> WORK TASK:
Every record below, from first to last, should be copied exactly; leave the pictures out.

> Stored records:
———

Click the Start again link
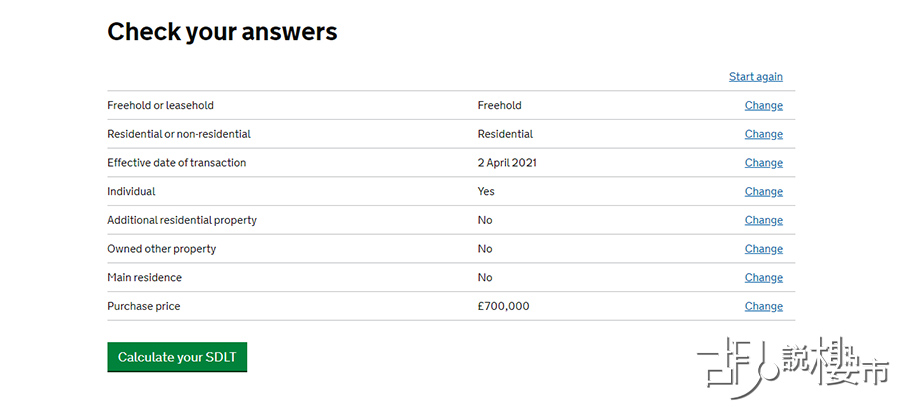click(x=755, y=76)
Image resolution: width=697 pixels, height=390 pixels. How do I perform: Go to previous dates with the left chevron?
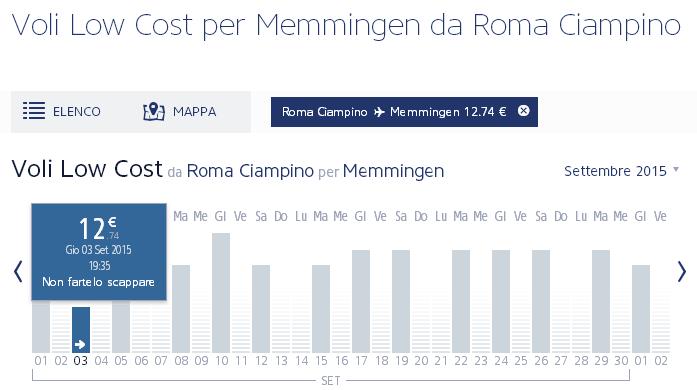(18, 272)
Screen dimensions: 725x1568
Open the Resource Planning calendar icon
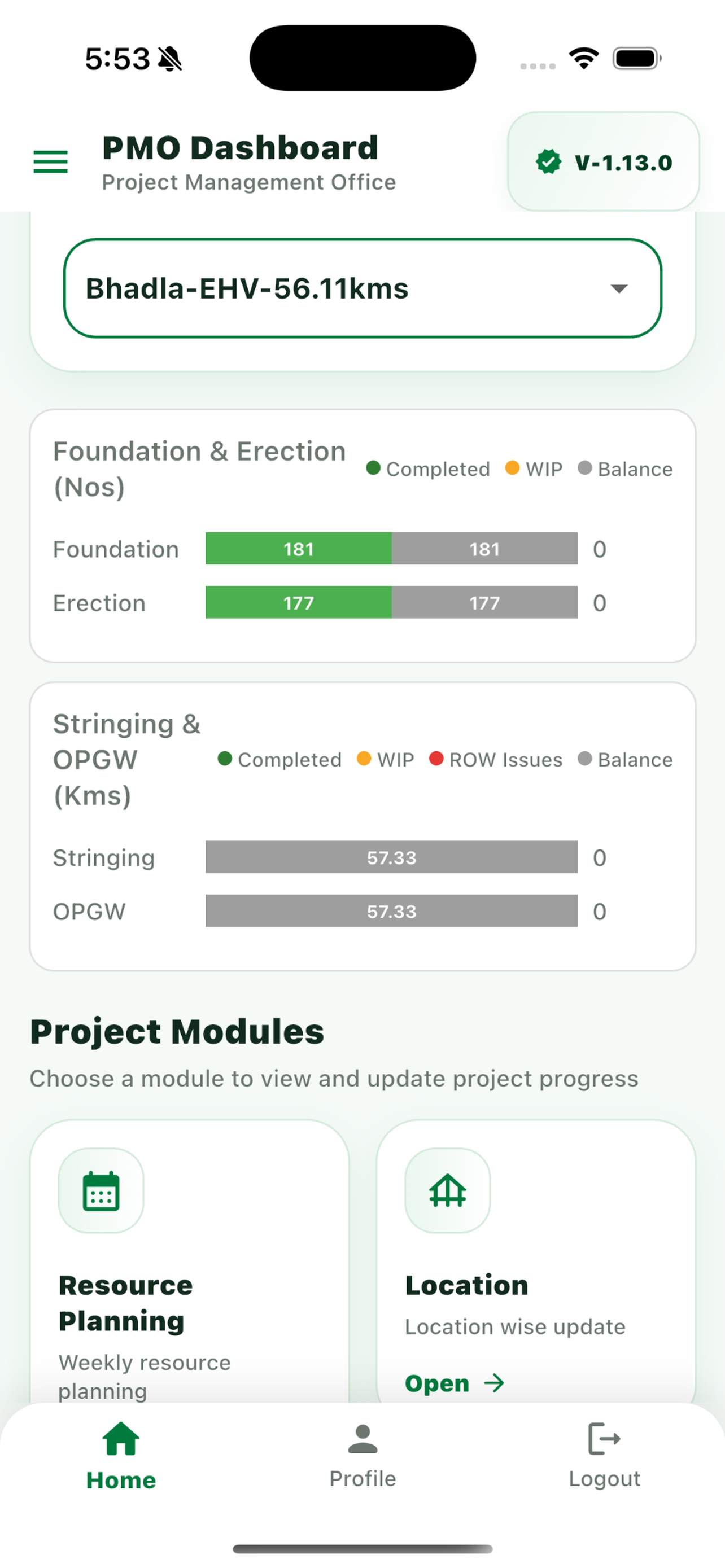click(x=101, y=1190)
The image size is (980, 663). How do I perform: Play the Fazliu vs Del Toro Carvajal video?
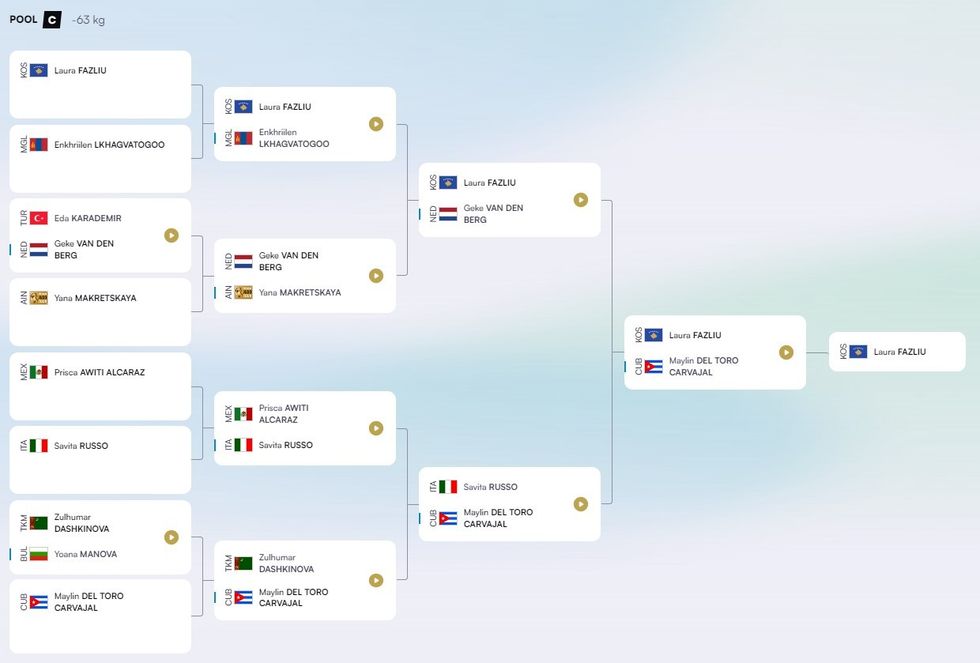[x=786, y=352]
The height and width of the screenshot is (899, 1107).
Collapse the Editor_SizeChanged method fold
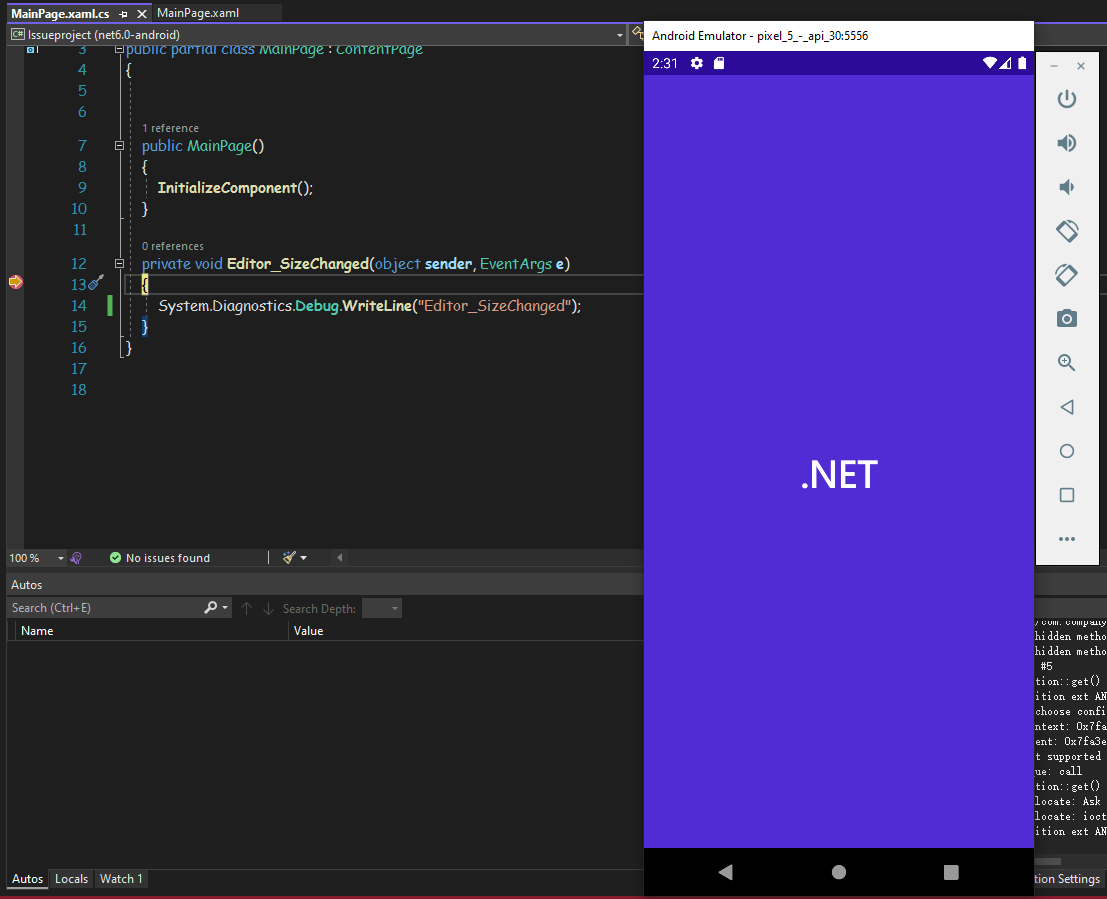[119, 263]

———

> SOLUTION TO THIS EXERCISE:
Click the Start again link
click(x=755, y=76)
Image resolution: width=697 pixels, height=390 pixels. How do I perform: Go to previous dates with the left chevron?
(18, 272)
Screen dimensions: 725x1568
Open the Resource Planning calendar icon
click(x=101, y=1190)
The image size is (980, 663). How do I perform: Play the Fazliu vs Del Toro Carvajal video?
[x=786, y=352]
The height and width of the screenshot is (899, 1107).
Collapse the Editor_SizeChanged method fold
[119, 263]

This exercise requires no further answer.